Collected data entries
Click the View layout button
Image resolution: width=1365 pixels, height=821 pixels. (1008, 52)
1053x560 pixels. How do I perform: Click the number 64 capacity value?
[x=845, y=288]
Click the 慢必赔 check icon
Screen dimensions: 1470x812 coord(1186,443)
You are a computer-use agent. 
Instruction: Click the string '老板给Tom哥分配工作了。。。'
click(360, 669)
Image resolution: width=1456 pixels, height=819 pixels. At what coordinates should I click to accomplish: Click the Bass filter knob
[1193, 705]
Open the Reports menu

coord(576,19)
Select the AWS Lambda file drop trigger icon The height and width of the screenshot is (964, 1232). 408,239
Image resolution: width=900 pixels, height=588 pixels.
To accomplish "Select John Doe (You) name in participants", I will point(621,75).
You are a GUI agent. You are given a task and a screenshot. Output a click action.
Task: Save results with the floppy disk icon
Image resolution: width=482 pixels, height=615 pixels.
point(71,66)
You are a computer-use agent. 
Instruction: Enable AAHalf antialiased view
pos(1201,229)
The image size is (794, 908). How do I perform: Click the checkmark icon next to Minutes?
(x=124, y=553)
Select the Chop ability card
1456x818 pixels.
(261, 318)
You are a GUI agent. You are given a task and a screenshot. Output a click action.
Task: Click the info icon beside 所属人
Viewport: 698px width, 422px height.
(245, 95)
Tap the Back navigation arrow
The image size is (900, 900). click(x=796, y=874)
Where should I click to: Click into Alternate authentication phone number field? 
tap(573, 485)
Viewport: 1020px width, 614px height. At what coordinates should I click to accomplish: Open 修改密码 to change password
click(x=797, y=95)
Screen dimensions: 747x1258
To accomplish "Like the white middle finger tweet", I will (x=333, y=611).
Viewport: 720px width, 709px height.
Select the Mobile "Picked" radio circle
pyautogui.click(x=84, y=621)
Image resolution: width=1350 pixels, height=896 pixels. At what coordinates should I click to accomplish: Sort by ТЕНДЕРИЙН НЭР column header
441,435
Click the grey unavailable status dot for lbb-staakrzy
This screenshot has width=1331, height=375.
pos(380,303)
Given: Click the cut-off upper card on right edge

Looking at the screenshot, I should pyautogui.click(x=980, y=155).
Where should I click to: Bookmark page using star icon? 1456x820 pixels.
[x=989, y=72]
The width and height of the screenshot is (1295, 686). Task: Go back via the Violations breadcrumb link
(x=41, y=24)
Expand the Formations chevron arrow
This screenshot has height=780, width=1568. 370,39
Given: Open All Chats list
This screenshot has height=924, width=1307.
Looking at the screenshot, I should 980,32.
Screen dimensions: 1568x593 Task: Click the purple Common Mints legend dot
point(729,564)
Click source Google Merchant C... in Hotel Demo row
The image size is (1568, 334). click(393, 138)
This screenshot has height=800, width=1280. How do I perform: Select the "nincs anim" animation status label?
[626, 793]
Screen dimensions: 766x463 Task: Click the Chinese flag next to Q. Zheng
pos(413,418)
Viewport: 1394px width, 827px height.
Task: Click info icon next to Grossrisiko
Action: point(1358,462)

Exercise instructions:
Return, word for word, the lines of the data above from the line with "Task: Save results with the floppy disk icon" through the line with "Select the Chop ability card", inclusive.

Answer area:
Task: Save results with the floppy disk icon
Image resolution: width=482 pixels, height=615 pixels.
point(71,66)
You are a computer-use agent. 
Instruction: Enable AAHalf antialiased view
pos(1201,229)
The image size is (794, 908). How do I perform: Click the checkmark icon next to Minutes?
(x=124, y=553)
Select the Chop ability card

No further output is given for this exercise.